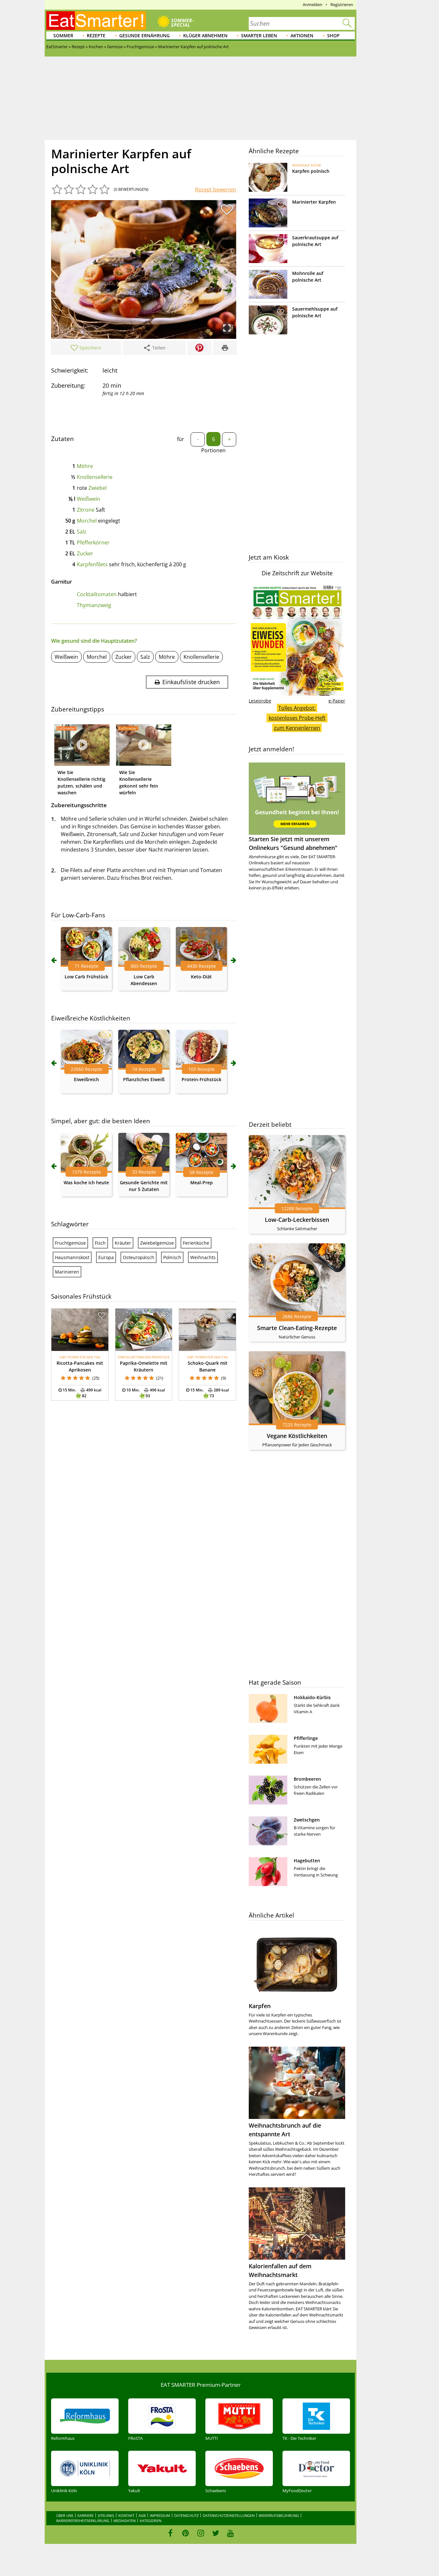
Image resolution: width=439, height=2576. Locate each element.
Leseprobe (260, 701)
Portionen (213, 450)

* * *

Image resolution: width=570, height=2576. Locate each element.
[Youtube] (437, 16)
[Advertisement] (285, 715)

* * *

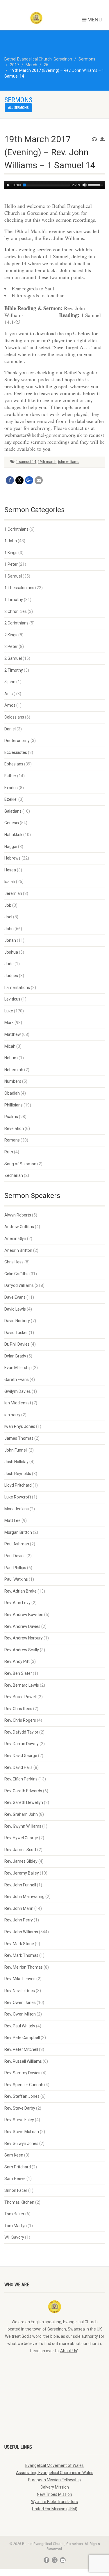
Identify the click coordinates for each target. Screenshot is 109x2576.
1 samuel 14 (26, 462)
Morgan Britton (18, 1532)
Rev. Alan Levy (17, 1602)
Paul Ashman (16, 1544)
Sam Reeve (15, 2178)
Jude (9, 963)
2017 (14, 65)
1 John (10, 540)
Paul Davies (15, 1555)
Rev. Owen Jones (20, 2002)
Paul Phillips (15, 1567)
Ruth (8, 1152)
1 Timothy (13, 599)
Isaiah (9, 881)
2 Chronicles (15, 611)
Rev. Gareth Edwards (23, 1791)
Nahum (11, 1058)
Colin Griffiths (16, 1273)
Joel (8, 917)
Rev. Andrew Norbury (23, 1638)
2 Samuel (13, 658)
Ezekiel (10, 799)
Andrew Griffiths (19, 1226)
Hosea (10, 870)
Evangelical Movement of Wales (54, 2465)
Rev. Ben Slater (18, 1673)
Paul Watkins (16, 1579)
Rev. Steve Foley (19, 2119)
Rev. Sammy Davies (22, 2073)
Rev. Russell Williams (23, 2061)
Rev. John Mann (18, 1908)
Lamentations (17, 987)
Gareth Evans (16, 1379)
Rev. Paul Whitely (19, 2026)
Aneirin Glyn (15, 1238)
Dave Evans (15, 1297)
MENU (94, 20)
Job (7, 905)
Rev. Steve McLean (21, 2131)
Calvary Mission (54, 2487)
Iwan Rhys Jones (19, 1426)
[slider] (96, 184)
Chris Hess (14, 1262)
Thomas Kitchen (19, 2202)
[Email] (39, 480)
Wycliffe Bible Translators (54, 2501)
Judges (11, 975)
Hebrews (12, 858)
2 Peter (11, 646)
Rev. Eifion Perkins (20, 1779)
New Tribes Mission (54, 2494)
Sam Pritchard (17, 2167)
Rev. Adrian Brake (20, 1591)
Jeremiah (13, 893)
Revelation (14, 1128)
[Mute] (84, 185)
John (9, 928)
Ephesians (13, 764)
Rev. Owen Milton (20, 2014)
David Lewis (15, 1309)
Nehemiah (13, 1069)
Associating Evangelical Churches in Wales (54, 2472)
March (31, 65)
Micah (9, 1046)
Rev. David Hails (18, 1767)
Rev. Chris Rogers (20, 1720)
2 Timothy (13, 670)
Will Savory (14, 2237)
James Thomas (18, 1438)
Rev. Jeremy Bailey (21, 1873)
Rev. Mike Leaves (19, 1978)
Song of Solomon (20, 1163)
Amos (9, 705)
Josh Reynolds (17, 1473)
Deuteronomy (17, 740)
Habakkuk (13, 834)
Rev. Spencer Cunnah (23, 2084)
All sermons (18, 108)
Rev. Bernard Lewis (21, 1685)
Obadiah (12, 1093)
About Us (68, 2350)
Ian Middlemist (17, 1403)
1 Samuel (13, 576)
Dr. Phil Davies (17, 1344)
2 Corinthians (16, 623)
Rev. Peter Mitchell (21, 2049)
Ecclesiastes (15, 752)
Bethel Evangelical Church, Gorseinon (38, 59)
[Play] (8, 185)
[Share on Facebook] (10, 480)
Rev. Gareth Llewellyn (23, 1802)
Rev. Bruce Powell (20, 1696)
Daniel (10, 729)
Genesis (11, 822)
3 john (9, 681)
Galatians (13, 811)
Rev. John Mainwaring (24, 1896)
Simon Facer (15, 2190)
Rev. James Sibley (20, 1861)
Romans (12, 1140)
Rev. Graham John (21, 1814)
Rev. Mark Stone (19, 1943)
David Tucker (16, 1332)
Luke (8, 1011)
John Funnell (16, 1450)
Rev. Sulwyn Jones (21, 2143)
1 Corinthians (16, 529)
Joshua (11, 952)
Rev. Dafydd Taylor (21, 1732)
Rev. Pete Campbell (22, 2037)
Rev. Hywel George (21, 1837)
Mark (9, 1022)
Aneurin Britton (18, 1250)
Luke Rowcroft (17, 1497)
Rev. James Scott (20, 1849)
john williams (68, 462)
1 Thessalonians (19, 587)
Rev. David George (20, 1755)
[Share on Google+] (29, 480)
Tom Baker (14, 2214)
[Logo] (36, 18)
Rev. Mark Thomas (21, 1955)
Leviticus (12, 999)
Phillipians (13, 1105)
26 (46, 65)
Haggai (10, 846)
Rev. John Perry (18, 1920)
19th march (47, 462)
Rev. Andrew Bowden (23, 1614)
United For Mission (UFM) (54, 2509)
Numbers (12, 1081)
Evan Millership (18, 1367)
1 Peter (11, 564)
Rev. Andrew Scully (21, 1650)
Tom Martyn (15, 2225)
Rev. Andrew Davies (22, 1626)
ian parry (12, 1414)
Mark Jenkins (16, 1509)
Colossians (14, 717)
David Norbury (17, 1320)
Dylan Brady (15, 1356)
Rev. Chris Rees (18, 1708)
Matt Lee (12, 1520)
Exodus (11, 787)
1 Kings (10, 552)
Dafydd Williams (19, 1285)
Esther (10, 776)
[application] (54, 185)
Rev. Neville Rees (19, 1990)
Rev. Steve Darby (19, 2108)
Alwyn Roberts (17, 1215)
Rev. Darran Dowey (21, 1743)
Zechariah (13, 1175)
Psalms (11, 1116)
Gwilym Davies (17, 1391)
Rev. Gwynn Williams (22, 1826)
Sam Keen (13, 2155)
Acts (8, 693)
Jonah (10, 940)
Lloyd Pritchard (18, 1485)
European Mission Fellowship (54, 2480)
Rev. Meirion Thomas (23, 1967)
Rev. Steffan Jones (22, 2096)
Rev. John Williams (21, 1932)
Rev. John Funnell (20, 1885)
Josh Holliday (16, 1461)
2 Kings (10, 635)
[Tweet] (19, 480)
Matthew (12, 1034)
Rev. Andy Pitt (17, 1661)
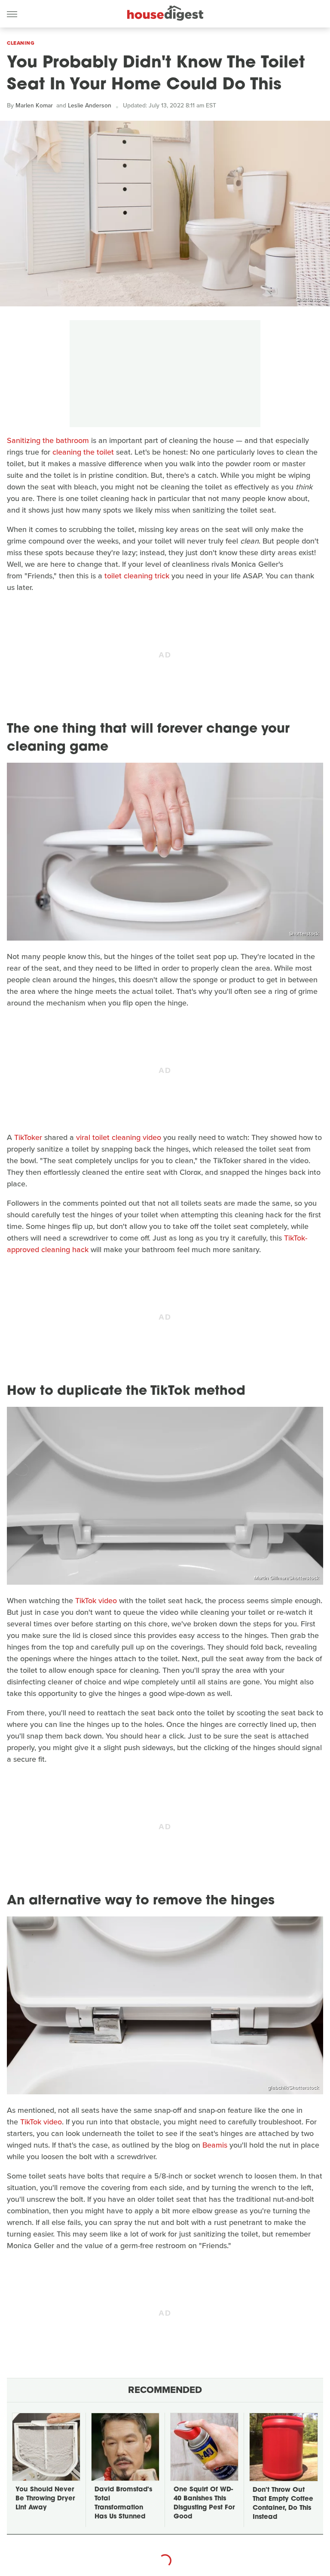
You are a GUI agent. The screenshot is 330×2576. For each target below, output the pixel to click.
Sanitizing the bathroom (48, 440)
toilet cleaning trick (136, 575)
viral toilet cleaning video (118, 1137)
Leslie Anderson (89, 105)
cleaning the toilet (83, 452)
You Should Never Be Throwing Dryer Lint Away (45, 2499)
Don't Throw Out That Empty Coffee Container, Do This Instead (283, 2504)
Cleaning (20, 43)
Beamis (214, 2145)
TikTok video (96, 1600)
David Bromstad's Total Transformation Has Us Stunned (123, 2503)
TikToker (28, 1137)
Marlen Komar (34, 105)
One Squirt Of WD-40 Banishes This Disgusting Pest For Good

_Activity_
Would you please repeat exactly the lines above, starting at the line with "Image resolution: width=439, height=2576." and stopping at the line with "Portionen (213, 450)", both included?

_Solved exercise_
Image resolution: width=439, height=2576. Locate each element.
Leseprobe (260, 701)
Portionen (213, 450)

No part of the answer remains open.